Source – https://venturebeat.com/

Most companies are struggling to develop working artificial intelligence strategies, according to a new survey by cloud services provider Rackspace Technology. The survey, which includes 1,870 organizations in a variety of industries, including manufacturing, finance, retail, government, and healthcare, shows that only 20 percent of companies have mature AI/machine learning initiatives. The rest are still trying to figure out how to make it work.

There’s no questioning the promises of machine learning in nearly every sector. Lower costs, improved precision, better customer experience, and new features are some of the benefits of applying machine learning models to real-world applications. But machine learning is not a magic wand. And as many organizations and companies are learning, before you can apply the power of machine learning to your business and operations, you must overcome several barriers.

Three key challenges companies face when integrating AI technologies into their operations are in the areas of skills, data, and strategy, and Rackspace’s survey paints a clear picture of why most machine learning strategies fail.

Machine learning is about data

Machine learning models live on compute resources and data. Thanks to a variety of cloud computing platforms, access to the hardware needed to train and run AI models has become much more accessible and affordable.

But data continues to remain a major hurdle in different stages of planning and adopting an AI strategy. Thirty-four percent of the respondents in the Rackspace survey stated poor data quality as the main reason for the failure of machine learning research and development, and another 31 percent said they lacked production-ready data.
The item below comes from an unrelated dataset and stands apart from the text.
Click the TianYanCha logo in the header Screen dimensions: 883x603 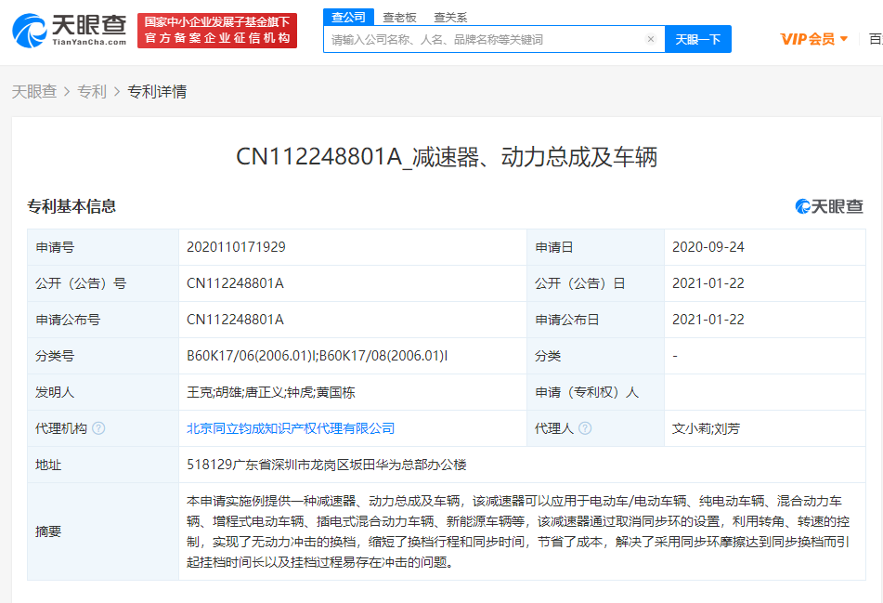click(x=70, y=30)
This highlights one of the main hurdles when applying machine learning techniques to real-world problems. While the AI research community has access to many public datasets for training and testing their latest machine learning technologies, when it comes to applying those technologies to real applications, getting access to quality data is not easy. This is especially true in industrial, health, and government sectors, where data is often scarce or subject to strict regulations.
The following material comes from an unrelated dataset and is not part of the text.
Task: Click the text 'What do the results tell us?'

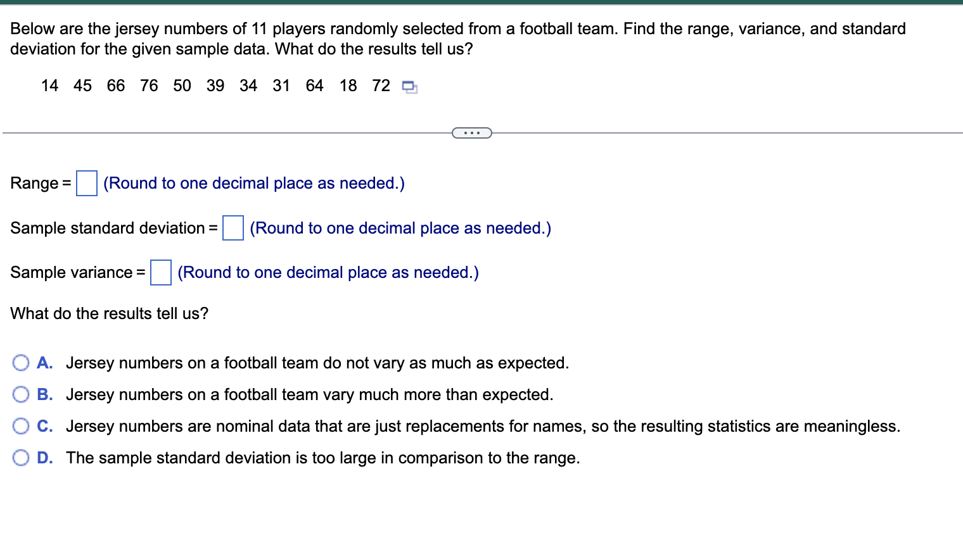Action: 109,313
Data problems crop up again when machine learning initiatives move from the research to the production phase. Data quality remains the top barrier when it comes to using machine learning to extract valuable insights. Data engineering problems also pose a significant problem, such as data being siloed, lack of talent to connect disparate data sources, and not being fast enough to process data in a meaningful way.

Both startups and established companies suffer from data problems, though scale seems to be the key differentiator between the two, according to Jeff DeVerter, CTO of Rackspace Technology. “Startups tend to be constrained with not all the right resources to implement a quality data pipeline and consistently managing it over time,” DeVerter said to TechTalks in written comments. “Enterprises usually have scale on their side and with that comes the rigor that’s required.”

The best way companies can prepare for the data challenges of AI strategies is to do a full evaluation of their data infrastructure. Eliminating silos should be a key priority in every machine learning initiative. Companies should also have the right procedures for cleaning their data to improve the accuracy and performance of their machine learning models.

AI talent is still in high demand

The second area of struggle for most companies is access to machine learning and data science talent. According to Rackspace’s survey, lack of in-house expertise was the second biggest driver of failure in machine learning R&D initiatives. Lack of skill and difficulty in hiring was also a key barrier in adopting AI technologies.

With machine learning and deep learning having reached mainstream use in production environments only recently, many smaller companies don’t have data scientists and machine learning engineers who can develop AI models.

And the average salary of data scientists and machine learning engineers matches those of experienced software engineers, which makes it difficult for many companies to put together a talented team that can lead its AI initiative.

While the shortage of machine learning and data science talent is well known, one thing that has gone mostly unnoticed is the need for more data engineers, the people who set up, maintain, and update databases, data warehouses, and data lakes. Per Rackspace’s figures, many initiatives fail because companies don’t have the talent to adapt their data infrastructure for machine learning purposes. Breaking down silos, migrating to cloud, setting up Hadoop clusters, and creating hybrid systems that can leverage the power of different platforms are some areas where companies are sorely lacking. And these shortcomings prevent them from making company-wide deployments of machine learning initiatives.

With the development of new machine learning and data science tools, the talent problem has become less intense. Google, Microsoft, and Amazon have launched platforms that make it easier to develop machine learning models. An example is Microsoft’s Azure Machine Learning service, which provides a visual interface with drag-and-drop components and makes it easier to create ML models without coding. Another example is Google’s AutoML, which automates the tedious process of hyperparameter tuning. While these tools are not a replacement for machine learning talent, they lower the barrier for people who want to enter the field and will enable many companies to reskill their tech talent for these growing fields.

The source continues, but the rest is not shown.